Transactions involving a Section 110 company may be (and almost always are) structured to be tax neutral. While the Section 110 company tax rules provide that the company will be subject to Irish corporation tax at a rate of 25% on its taxable profits, such taxable profits can be eliminated with appropriate structuring.

As a result of the amendments introduced by Finance Act 2011 it is possible to structure aircraft leasing transactions using a Section 110 company. Additionally, Section 110 companies may be used with respect to securitisation of lease receivables.

There has been a swift uptake in usage of Irish Section 110 aircraft finance structures since they were introduced in 2011.

Withholding Taxes

Outbound Lease Payments - Lease rental payments are not subject to withholding tax in Ireland and accordingly out-bound lease payments may be made free of withholding tax. Inbound Lease Payments - With respect to in-bound lease payments unilateral credit relief is available for withholding tax suffered on lease rentals from countries with which Ireland does not have a double taxation agreement.

Dividend Payments - The general position is that dividend payments made by an Irish resident company are subject to dividend withholding tax ("DWT") at a rate of 20%. However, Irish tax law provides for numerous exemptions from DWT including where the payments are made to recipients in an EU Member Sate or recipients in a country with which Ireland has a double taxation agreement, subject to certain conditions and requirements being satisfied (e.g. a relevant non-resident declaration is required to be completed by the recipient). Ireland has also implemented into domestic tax law the provisions of the EU Parent/Subsidiary Directive which allow dividend payments to be made by a subsidiary company to its parent company free of DWT without the need for completion of a non-resident declaration.

Interest Payments - With respect to interest payments the general position is that interest withholding tax ("IWT") at a rate of 20% applies to payments of yearly interest. However, again, Irish tax law provides for numerous exemptions from this IWT requirement including where interest payments are made to recipients in an EU Member State or recipients in a country with which Ireland has a double taxation agreement subject to certain conditions.

Stamp Duty

Irish stamp duty is a tax which generally applies to instruments operating to transfer property as opposed to being a tax on transactions. However, Irish stamp duty law specifically provides that instruments for the sale, transfer, or other disposition, either absolutely or otherwise, of any aircraft, or any part, interest, share, or property in an aircraft are exempt from stamp duty.
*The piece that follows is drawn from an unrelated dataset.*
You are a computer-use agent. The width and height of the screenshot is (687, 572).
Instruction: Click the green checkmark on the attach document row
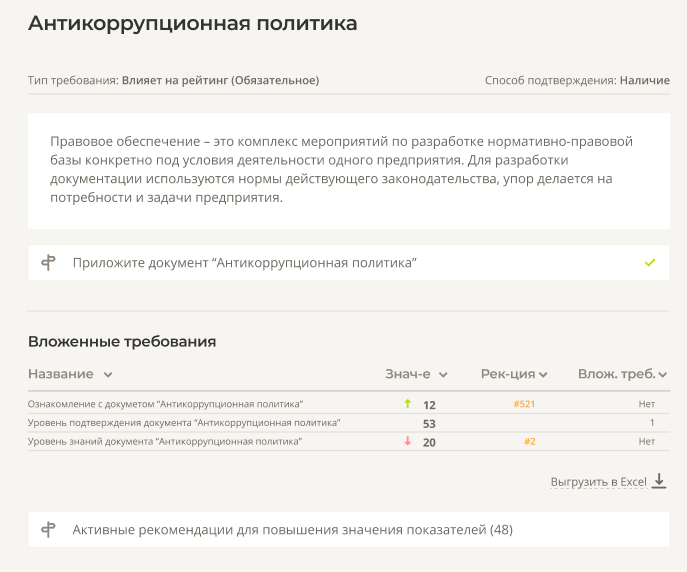[x=650, y=263]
Additionally as noted above Finance Bill 2013 proposes an exemption from stamp duty on the issue, transfer or redemption of an enhanced equipment trust certificate.

Value Added Tax

Ireland in common with all other EU Member States operates a system of Value Added Tax ("VAT"). However, while VAT needs to be addressed on any leasing transaction, Irish VAT law provides that in the context of international aircraft leasing no VAT applies on lease rentals with full VAT recovery (input VAT recovery) being available on costs attributable to the leasing activities.


  • Ireland has signed comprehensive double taxation agreements with 68 countries, of which 64 are in effect.

    *The Republic of Ireland has signed a double taxation agreement with these countries and although not yet in force has the force of law by virtue of section 826(1) TCA 97. Consequently Ireland will allow dividends, interest and patent royalties etc. to be paid in gross, free of withholding tax, to these countries. Ireland has completed the ratification procedures to bring the new agreement with Kuwait into force. When ratification procedures are also completed by Kuwait, the agreement will enter into force.
  • Negotiations for new agreements with Thailand and the Ukraine have been concluded and are expected to be signed shortly.
  • Negotiations are in train for new agreements with Tunisia and Azerbaijan.

The content of this article is intended to provide a general guide to the subject matter. Specialist advice should be sought about your specific circumstances.